In order to trace out the entire contract curve, the above optimization problem can be modified as follows. Maximize a weighted average of the utilities of persons 1 and 2, with weights b and 1 – b, subject to the constraints that the allocations of each good not exceed its supply and subject to the constraints that both people's utilities be at least as great as their utilities at the initial endowments:

$\max_{x_{1}^{1},x_{2}^{1},x_{1}^{2},x_{2}^{2}} b \cdot u^1(x_{1}^{1},x_{2}^{1})+ (1-b) \cdot u^2(x_{1}^{2},x_{2}^{2})$

subject to:

$x_{1}^{1}+x_{1}^{2} \leq \omega_{1}^{tot}$

$x_{2}^{1}+x_{2}^{2} \leq \omega_{2}^{tot}$

$u^1(x_{1}^{1},x_{2}^{1}) \geq u_{0}^{1}$

$u^2(x_{1}^{2},x_{2}^{2}) \geq u_{0}^{2}$

where $u^1$ is the utility that person 1 would experience in the absence of trading away from the initial endowment.
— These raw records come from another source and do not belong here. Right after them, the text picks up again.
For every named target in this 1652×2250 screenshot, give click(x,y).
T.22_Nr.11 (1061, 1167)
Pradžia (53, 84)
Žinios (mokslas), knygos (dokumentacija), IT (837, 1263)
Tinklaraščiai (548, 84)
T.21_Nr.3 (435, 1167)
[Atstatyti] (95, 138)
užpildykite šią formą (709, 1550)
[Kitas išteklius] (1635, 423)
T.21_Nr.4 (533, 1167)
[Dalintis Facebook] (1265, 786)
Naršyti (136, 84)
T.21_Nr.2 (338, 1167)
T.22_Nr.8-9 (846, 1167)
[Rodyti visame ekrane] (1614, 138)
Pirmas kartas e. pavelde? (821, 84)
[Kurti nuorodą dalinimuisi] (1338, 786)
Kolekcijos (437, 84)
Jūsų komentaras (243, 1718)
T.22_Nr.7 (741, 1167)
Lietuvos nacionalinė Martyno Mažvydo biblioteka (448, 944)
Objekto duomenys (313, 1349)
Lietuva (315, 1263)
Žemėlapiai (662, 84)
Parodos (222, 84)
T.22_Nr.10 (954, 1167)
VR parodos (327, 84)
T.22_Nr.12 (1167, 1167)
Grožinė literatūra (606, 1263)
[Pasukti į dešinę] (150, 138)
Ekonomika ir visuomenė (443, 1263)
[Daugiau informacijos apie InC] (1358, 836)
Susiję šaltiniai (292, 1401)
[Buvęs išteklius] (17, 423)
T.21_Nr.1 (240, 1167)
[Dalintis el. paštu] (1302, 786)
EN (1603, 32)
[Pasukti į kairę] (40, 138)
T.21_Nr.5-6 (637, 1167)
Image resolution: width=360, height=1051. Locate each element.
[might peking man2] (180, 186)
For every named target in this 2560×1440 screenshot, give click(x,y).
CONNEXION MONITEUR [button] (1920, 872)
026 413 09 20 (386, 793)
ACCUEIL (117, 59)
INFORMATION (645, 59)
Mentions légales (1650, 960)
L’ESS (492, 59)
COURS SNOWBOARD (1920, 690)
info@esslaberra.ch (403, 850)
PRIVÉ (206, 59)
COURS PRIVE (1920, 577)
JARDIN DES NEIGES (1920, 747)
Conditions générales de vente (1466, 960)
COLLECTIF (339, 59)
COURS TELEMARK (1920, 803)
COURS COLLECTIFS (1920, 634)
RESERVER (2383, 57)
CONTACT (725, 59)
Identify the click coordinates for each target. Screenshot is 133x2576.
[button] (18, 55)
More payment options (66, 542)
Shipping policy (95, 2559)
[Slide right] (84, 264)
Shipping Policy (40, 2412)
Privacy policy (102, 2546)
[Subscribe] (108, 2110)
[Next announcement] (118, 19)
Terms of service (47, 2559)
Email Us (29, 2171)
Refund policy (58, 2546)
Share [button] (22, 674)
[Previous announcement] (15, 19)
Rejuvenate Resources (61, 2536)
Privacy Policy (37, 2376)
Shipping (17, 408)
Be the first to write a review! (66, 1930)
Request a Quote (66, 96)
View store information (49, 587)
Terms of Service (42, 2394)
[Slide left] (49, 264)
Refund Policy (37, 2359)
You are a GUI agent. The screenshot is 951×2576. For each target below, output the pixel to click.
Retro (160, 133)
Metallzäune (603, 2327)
By varying the weighting parameter b, one can trace out the entire contract curve: If b = 1 the problem is the same as the previous problem, and it identifies an efficient point at one edge of the lens formed by the indifference curves of the initial endowment; if b = 0 all the weight is on person 2's utility instead of person 1's, and so the optimization identifies the efficient point on the other edge of the lens. As b varies smoothly between these two extremes, all the in-between points on the contract curve are traced out.

Note that the above optimizations are not ones that the two people would actually engage in, either explicitly or implicitly. Instead, these optimizations are simply a way for the economist to identify points on the contract curve.